A Disappearance s’affiche finalement en surplomb sur le plateau vide de ses comédiens. On pénètre de cette manière dans l’ultime étape de l’adaptation au cours de laquelle une seule Américaine – finement interprétée par Natalie Dessay – entre alors, s’interroge, croise un couple d’autres jeunes américains – ses enfants peut-être – qui s’interrogent aussi : où sont les Japonais ? Le théâtre permet ici ce que la forme romanesque n’autorise pas toujours nettement : représenter l’absence. Les Japonais sont partis et l’Américaine est en proie au doute : elle est tentée de suivre une explication puis y renonce.
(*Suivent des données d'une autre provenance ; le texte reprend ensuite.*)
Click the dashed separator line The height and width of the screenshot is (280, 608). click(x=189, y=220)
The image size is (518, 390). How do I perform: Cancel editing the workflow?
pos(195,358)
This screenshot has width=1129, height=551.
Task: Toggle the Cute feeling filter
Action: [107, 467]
Elle s’emporte devant l’évidence de leur internement, fait ensuite preuve d’un plus grand optimisme, lisant une affiche, écoutant la radio, cherchant à démêler le vrai du faux. Elle aussi est dans la parole. Pourtant, même si ces énoncés peuvent sembler performatifs, ils se révèlent tous être de fausses pistes : elle se contente d’observer, d’interroger. Sans répondre. Sans agir. Et nous, spectateurs silencieux, sommes poussés à adopter la même posture : pas d’action possible de notre côté non plus.
On retiendra ici la qualité de l’adaptation, la mise en scène soignée et réfléchie, l’engagement de tous les comédiens – parmi lesquels, la formidable Haïni Wang que nous avions déjà vue dans Pulvérisés, mis en scène par Vincent Dussart – la justesse du propos qui témoigne d’une résonnance particulière avec l’actualité tout en mettant en lumière des personnages relégués dans les plis de l’Histoire. « Je crois que mon âme est morte » dit l’une des femmes. Sans doute le travail de Richard Brunel et de son équipe a‑t‑il contribué à restituer une forme de vie à chacune de ces anonymes. Et pour longtemps.